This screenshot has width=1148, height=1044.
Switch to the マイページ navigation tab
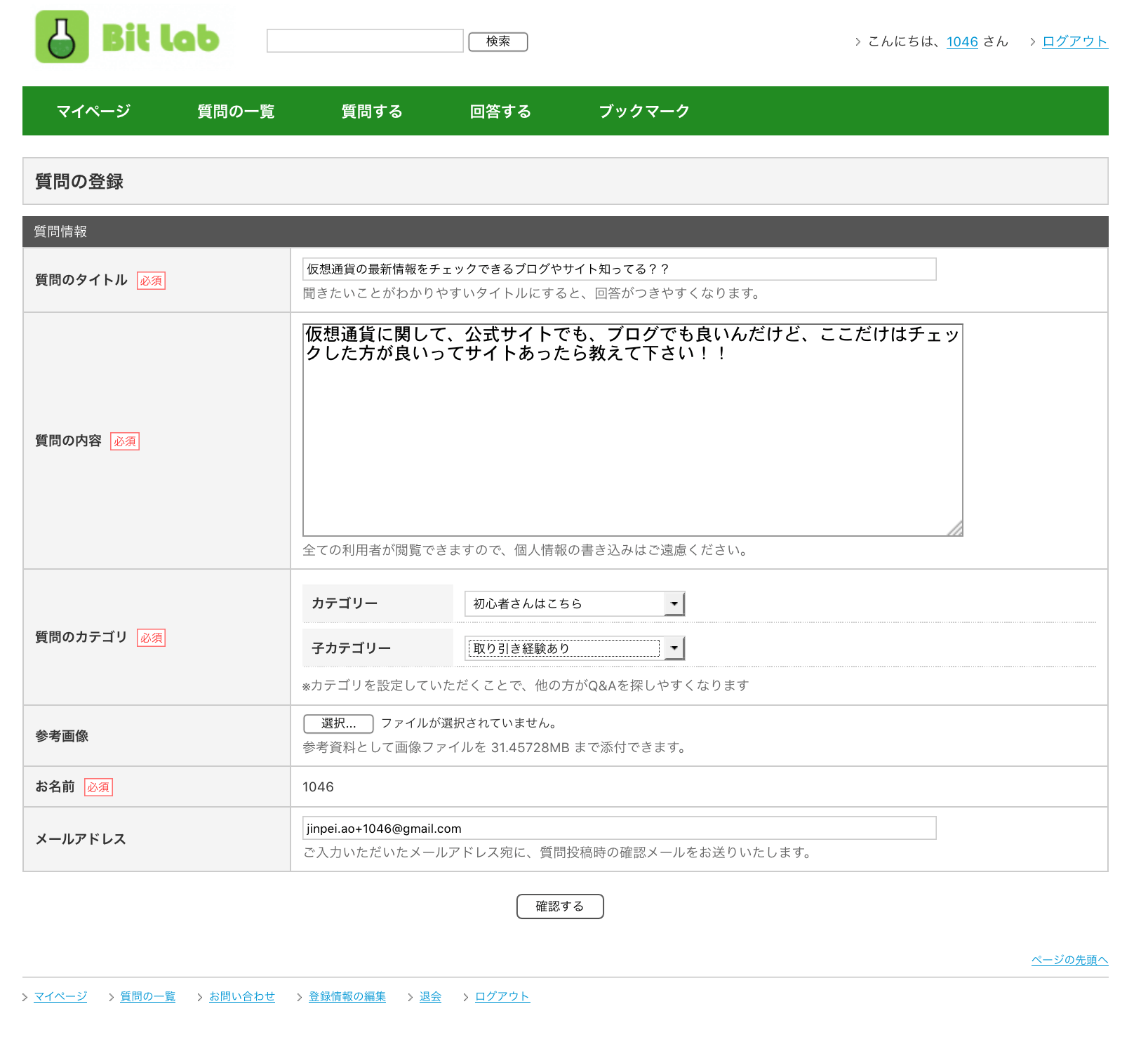click(93, 111)
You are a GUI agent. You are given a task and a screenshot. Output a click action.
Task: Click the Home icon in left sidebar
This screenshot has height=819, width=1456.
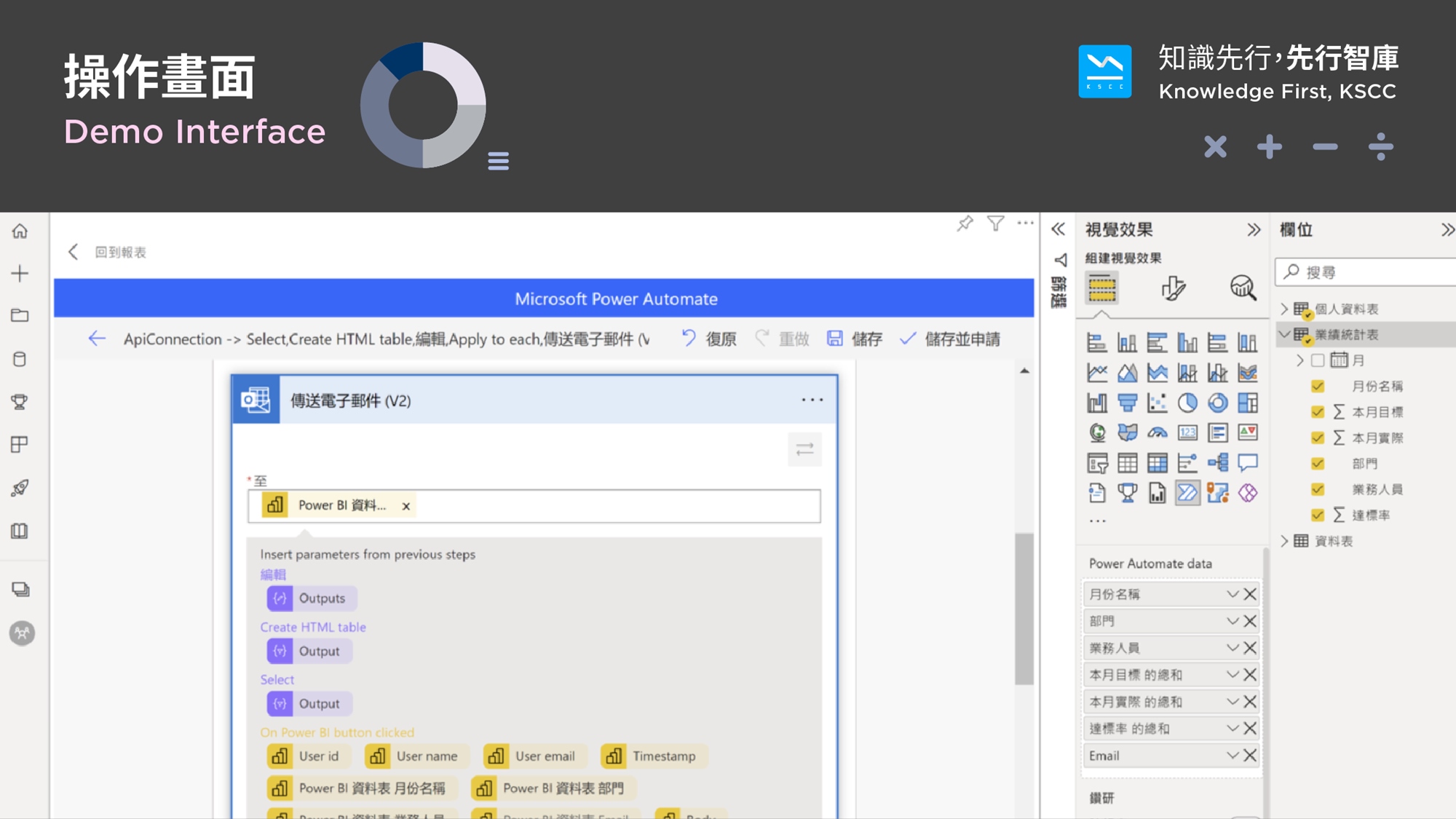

^^^^

### DIRECTIONS
Offset every click coordinate in the items above by adding 115 to each number, and write out all of their lines again in full with the new values. Leave out the pictures.

### THE REPLY
This screenshot has width=1148, height=1044.
Switch to the マイページ navigation tab
click(208, 226)
You are a GUI agent. You are given a task and a screenshot. Output a click action.
Task: Click the Home icon in left sidebar
This screenshot has height=819, width=1456.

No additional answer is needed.